Ted Crawford (played by Anthony Hopkins) is a meticulous structural engineer, who "skilfully" engineers what assumed to be a flawless scheme for exacting vengeance - for the murder of his adulterous wife. With manipulation of legal technicalities, he almost gets away scot-free. Thus do the morally fractured abuse fractures in the law.
The two over-confident protagonists, Crawford and district attorney Willy Beachum (played by Ryan Gosling) pit their wits against each other in a game of catch with high stakes. Taking pride in his well-oiled plan, Crawford committed a near perfect crime. Upon reflection, is the phrase "perfect crime" not an oxymoron? To be perfect is to commit no crime; to be criminal is to be far from perfect, even if crimes are committed "perfectly". And criminals never really get away. The long arm of the law might not be long enough to nab one in this lifetime, but the longer arm of the law of karma catches up in time. It can stretch so long that it can "apprehend" the guilty in a future life.

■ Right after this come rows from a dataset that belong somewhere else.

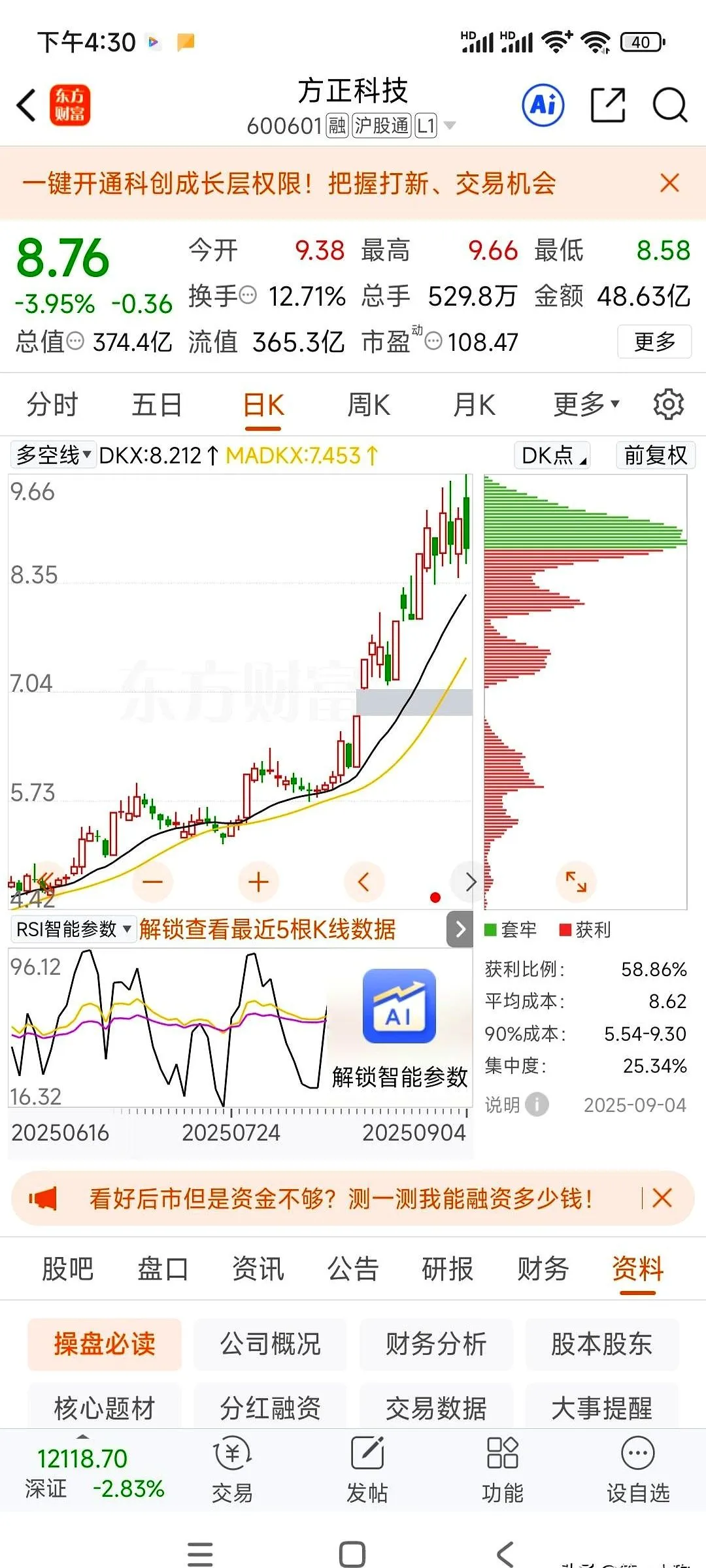Switch to the 月K chart tab
This screenshot has width=706, height=1568.
coord(473,405)
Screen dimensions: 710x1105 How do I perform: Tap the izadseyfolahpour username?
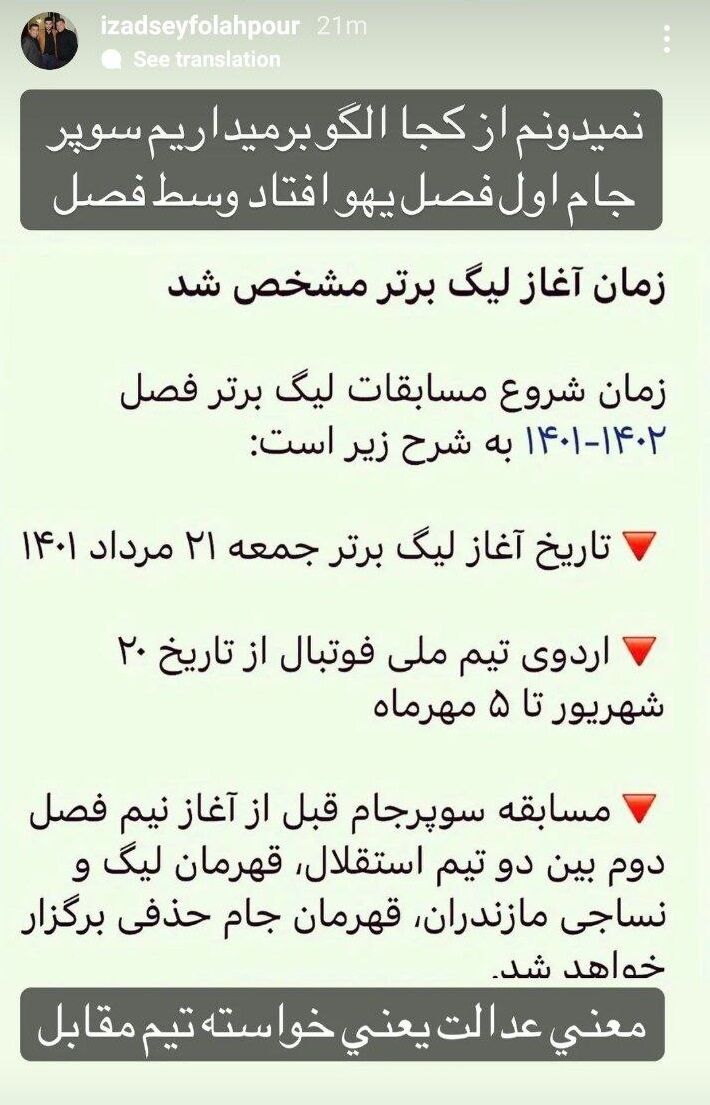200,27
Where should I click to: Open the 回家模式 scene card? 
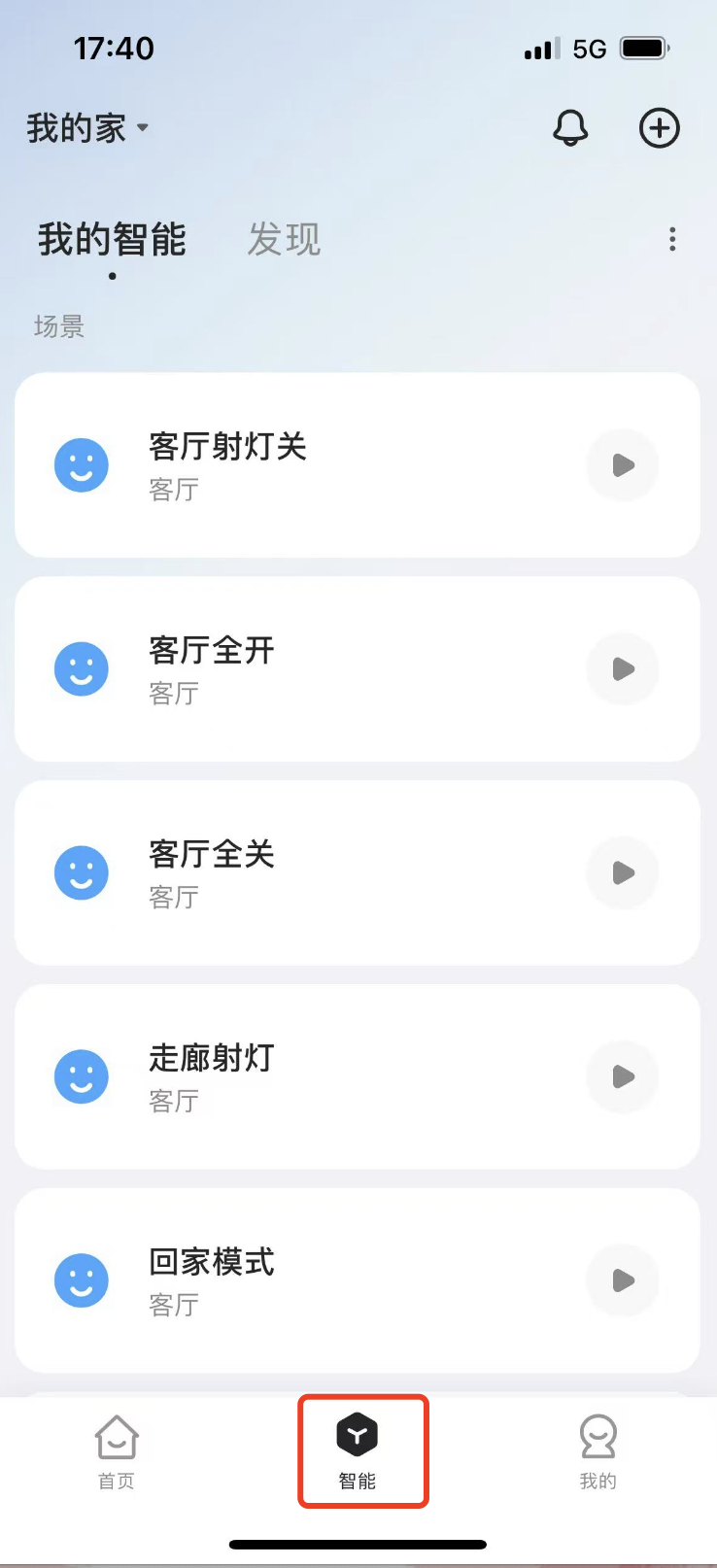pyautogui.click(x=358, y=1281)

On the subject of fractures, Crawford recalled how he used to inspect eggs for imperfections, such as hairline cracks and such. Through his mindful observation, he discovered virtually every egg to have some minor "fractures". He used this as an analogy to illustrate his belief that everyone has imperfections - "character fractures" so to speak. Ironically, he forgets to reflect this upon himself. As the Buddha taught, "Let none find fault with others; let none see the omissions and commissions of others. But let one see one's own acts, done and undone." The enlightened commit no crime and make no mistakes. Character flawlessness is an attribute of spiritual perfection. Surely, Crawford did not know the faultless Buddha!
The very moment one looks for fractures in others is the very moment one ceases to look out for one's own. It is spiritually arrogant to think one is flawless while others are flawed. This arrogance ironically, is a glaring flaw that the arrogant miss - or they would not be arrogant in the first place. The morally fractured look for fractures in human-nature to exploit, while the compassionate look for the same fractures in oneself and others to heal them. To entertain an immoral thought is to develop a minor fracture, that might split into a monstrous crack when acted upon. Murder, adultery and deceit in the movie all first spring from entertaining immoral intentions. Incidentally, the unwholesome trio breaks the first, third and fourth of the five basic Buddhist precepts of morality.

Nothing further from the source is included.